Canyon Euro CLO 2022-1 DAC: 08 May 2023
The assets securing the debt will consist of a portfolio of primarily Senior Obligations, Mezzanine Obligations and High Yield Bonds managed by Canyon CLO Advisors LP.
The Portfolio Manager is Canyon CLO Advisors LP (formerly Canyon CLO Advisors LLC), is registered as an investment advisor with the SEC and is a global value oriented alternative asset manager that employs a variety of credit strategies across a broad spectrum of asset classes.
Eligibility Criteria (includes): it is a Secured Senior Obligation, a Corporate Rescue Loan, an Unsecured Senior Obligation, a Mezzanine Obligation, a Second Lien Loan or a High Yield Bond (in each case, which is not a sub-participation of a sub-participation); it is not a Structured Finance Security, a Letter of Credit or a Synthetic Security; it is not a Zero Coupon Security; it is not subject to a tender offer, voluntary redemption, exchange offer, conversion or other similar action for a price less than its par amount plus all accrued and unpaid interest; is an obligation of an Obligor or Obligors Domiciled in a Non-Emerging Market Country (as determined by the Portfolio Manager acting on behalf of the Issuer); it is not a Project Finance Loan.

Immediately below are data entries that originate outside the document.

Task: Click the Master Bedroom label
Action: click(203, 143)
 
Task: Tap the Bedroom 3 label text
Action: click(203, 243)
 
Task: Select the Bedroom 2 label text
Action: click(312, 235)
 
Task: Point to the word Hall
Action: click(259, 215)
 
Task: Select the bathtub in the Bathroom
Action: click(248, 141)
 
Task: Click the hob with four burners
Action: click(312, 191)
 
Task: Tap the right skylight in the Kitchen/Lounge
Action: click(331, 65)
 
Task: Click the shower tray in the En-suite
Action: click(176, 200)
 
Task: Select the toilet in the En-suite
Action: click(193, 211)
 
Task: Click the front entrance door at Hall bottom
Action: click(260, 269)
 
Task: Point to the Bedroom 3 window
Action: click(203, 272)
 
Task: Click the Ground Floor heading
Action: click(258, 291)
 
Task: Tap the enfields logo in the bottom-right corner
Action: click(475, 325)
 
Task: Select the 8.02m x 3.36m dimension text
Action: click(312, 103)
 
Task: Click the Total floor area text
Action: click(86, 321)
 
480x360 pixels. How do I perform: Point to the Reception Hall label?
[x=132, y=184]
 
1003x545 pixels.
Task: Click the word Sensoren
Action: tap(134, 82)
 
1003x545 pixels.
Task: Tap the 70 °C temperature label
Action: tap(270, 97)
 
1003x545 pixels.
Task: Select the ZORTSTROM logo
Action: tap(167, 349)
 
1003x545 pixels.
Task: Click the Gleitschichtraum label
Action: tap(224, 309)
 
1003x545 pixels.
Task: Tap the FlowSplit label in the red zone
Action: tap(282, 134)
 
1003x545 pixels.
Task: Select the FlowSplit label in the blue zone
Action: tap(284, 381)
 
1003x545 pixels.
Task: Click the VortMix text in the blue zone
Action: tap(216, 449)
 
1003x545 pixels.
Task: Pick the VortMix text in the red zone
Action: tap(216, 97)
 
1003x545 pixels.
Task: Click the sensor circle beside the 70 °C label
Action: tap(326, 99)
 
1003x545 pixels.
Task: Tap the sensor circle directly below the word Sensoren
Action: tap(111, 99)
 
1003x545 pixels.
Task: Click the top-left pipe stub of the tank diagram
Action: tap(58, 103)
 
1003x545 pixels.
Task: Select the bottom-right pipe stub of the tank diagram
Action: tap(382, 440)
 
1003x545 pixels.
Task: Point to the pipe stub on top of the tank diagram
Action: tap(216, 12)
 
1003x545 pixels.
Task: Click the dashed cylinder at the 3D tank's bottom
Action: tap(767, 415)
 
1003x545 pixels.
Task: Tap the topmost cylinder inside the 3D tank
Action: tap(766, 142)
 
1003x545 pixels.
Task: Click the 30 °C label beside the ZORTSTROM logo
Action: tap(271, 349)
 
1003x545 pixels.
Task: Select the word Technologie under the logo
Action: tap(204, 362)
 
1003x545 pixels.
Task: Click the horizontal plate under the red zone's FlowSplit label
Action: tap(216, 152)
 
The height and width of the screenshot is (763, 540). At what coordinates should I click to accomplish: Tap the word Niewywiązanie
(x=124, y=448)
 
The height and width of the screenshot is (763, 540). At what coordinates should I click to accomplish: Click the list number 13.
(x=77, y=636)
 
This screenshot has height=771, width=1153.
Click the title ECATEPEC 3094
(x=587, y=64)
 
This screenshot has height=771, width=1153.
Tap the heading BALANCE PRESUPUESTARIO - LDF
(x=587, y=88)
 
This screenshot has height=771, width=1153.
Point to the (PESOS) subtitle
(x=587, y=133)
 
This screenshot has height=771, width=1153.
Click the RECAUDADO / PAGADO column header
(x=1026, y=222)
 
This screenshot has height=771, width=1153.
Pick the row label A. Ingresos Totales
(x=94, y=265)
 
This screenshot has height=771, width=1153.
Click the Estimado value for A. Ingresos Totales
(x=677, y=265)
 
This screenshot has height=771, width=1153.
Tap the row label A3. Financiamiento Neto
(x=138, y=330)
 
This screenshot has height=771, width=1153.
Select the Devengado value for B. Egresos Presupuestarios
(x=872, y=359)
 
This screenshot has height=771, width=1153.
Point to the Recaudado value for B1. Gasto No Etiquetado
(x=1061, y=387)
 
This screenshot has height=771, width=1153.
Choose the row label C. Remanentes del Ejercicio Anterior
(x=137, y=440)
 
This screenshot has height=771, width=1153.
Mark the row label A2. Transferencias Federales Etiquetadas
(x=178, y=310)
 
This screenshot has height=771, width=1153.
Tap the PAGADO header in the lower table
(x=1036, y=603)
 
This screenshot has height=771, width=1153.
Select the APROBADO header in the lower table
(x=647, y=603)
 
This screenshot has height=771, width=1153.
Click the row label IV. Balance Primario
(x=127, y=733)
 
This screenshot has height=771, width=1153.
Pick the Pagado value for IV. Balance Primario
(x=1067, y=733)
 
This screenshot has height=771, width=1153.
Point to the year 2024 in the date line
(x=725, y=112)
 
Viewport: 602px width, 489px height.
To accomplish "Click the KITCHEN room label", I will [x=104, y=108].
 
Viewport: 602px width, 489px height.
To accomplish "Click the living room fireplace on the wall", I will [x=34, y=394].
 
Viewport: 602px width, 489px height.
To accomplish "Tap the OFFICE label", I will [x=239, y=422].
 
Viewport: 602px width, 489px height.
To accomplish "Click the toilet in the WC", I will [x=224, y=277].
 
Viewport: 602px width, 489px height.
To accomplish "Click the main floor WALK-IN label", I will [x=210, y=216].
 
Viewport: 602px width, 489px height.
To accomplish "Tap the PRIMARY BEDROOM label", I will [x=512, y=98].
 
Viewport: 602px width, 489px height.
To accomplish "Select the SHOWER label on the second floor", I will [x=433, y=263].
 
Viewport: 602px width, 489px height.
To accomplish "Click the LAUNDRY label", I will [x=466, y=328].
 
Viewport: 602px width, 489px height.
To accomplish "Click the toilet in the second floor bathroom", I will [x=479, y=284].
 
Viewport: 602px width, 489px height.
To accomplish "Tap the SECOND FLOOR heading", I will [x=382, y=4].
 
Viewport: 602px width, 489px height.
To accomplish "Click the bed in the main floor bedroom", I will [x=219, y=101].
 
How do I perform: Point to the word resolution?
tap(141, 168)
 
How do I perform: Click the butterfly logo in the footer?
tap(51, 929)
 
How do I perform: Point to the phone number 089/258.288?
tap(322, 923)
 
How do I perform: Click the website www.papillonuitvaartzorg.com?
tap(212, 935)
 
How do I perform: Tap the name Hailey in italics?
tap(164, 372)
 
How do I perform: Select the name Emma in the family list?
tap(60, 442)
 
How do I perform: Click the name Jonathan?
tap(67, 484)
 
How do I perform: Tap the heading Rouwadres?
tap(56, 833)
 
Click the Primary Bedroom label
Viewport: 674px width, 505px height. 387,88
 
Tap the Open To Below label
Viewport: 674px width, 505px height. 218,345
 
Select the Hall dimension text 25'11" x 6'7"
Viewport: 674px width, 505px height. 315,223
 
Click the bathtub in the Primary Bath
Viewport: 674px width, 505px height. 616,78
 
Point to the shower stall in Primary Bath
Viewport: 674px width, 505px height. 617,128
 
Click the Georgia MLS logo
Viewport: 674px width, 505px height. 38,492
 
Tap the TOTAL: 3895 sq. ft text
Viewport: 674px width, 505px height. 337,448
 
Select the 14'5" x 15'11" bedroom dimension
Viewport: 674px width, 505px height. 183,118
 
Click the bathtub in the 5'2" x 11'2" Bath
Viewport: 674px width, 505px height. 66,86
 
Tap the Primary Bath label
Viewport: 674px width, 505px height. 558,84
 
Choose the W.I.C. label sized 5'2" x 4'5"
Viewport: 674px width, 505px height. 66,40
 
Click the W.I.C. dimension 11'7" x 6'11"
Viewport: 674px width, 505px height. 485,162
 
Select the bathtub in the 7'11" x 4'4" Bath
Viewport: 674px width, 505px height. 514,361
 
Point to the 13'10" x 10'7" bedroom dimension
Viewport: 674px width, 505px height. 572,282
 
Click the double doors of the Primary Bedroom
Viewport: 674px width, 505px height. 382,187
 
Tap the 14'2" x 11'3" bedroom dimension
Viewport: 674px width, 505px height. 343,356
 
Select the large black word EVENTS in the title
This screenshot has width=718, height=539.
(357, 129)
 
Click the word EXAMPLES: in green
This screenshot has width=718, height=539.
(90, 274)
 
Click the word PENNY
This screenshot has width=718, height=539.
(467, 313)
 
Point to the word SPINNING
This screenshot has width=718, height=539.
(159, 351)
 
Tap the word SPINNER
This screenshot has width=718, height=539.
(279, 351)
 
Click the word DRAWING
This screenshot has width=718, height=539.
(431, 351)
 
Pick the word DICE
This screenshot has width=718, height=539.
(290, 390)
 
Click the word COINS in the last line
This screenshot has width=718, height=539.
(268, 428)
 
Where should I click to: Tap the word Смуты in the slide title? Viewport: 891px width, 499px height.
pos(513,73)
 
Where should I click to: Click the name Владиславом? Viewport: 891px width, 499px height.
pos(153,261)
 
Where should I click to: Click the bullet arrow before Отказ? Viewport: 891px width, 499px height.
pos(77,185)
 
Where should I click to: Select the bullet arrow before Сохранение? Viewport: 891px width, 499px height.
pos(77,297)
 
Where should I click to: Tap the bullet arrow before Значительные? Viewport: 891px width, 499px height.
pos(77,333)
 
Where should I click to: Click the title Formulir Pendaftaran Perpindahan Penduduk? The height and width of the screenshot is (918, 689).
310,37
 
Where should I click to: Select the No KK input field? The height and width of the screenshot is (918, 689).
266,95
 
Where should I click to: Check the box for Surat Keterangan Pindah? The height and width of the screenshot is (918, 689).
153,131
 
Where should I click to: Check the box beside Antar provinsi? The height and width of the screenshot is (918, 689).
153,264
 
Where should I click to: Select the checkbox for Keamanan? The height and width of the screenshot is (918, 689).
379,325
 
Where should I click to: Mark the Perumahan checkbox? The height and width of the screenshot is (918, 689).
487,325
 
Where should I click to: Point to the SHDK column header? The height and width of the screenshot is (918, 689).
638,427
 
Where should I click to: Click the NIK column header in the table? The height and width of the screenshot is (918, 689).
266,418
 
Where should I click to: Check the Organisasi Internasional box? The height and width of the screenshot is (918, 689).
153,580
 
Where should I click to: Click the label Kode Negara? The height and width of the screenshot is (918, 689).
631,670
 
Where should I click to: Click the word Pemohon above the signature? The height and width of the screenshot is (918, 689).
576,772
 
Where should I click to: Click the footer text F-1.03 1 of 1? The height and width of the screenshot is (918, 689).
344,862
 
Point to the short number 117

The Issuer anticipates that, by the Issue Date, it will have purchased or committed to purchase Collateral Obligations the Aggregate Principal Balance of which is equal to at least €380mln, which is approximately 95.0% of the Target Par Amount.
The Rated Notes (other than €2,500,000 of the initial Principal Amount Outstanding of the Class E Notes and the Class F Notes) are being offered by the Issuer through Jefferies International Limited in its capacity as placement agent of such Notes subject to prior sale.
UK/EU Risk Retention: Canyon CLO Advisors LP (the “Retention Holder”) will undertake, amongst other things, that it will retain certain of the Subordinated Notes in connection with the EU/UK Retention Requirements.
US Risk Retention: Based on the LSTA Decision, it should be assumed by each prospective investor that no party involved in the transaction will retain any Notes intended to satisfy the US Risk Retention Rules.